Note that your groups are not disjoint. You've counted the 1/2 term three times so far. If you add up the subtotals of each of your groups, that's not a fair way to try to sum up the total of the whole sequence.

By contrast, look at the groups proposed for 1/2 + 1/3 + 1/4 + ... Those are all disjoint. Every number gets counted in some group and no number gets counted in more than one group. That's a fair way to try to sum up the total of the whole sequence.

 

[SammyS]

You have been given some excellent replies here. I'll repeat the idea in post #2 in a little different way and in a little more detail for Σ(1/n) , then take a somewhat different look at Σ1/(2^(n+1)).

For Σ(1/n) :
$\displaystyle \sum_{n=1}^{\infty} =1+\frac12+\frac13+\frac14+\frac15+\frac16+\frac17+\frac18+\frac19+\frac1{10}+\frac1{11}+\frac1{12}+\frac1{13}+\frac1{14}+\frac1{15}+\frac1{16}+\frac1{17}+\frac1{18}+\frac1{19}+\dots \$

$\displaystyle =1+\frac12+\left(\frac13+\frac14\right)+\left(\frac15+\frac16+\frac17+\frac18\right)+\left(\frac19+\frac1{10}+\dots+\frac1{15}+\frac1{16}\right)+\left(\frac1{17}+\frac1{18}+\dots +\frac1{32}\right)+\dots \$​

.
The sum of the first two terms is $\ 1\frac12\ .$ Each of the next two terms is at least as great as 1/4, so their sum is a little greater than 1/2. Similarly the next 4 terms also sum to greater than 1/2, and so on.
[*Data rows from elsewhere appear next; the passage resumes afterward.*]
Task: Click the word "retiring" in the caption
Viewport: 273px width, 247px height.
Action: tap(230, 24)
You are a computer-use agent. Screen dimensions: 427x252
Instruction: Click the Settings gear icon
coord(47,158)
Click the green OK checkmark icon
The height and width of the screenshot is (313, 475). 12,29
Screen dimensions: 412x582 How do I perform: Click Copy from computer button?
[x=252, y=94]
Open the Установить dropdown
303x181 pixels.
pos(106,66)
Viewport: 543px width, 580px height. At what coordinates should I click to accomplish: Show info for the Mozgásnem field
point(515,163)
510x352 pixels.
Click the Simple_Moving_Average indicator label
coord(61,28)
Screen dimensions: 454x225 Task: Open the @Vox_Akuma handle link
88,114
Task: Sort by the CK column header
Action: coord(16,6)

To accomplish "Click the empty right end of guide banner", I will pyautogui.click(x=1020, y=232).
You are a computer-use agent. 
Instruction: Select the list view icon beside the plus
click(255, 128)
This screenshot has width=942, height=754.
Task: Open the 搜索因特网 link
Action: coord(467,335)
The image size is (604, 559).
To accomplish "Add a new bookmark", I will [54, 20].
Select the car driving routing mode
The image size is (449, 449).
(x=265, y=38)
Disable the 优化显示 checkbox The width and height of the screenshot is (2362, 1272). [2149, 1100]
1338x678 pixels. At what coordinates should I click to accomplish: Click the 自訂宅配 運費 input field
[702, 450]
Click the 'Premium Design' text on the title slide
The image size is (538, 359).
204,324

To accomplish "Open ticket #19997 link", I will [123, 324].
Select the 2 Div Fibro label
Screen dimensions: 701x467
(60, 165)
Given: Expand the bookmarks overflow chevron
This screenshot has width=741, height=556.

No matter how large a number you might choose, it's possible to come up with a number of terms of this series which will have a sum larger than the chosen number.

For Σ1/(2^(n+1)) :
The first term is 1/2. The second is half of that and when added to 1/2 gives 3/4, which is 1/4 short of being 1 . The next term is half of 1/4, so it gets you half way to 1, still being short by 1/8. Adding the next term gets you half way to 1 again. This continues. Not only will the sum never get to 1, it will exceed any number less than 1, if enough terms are included.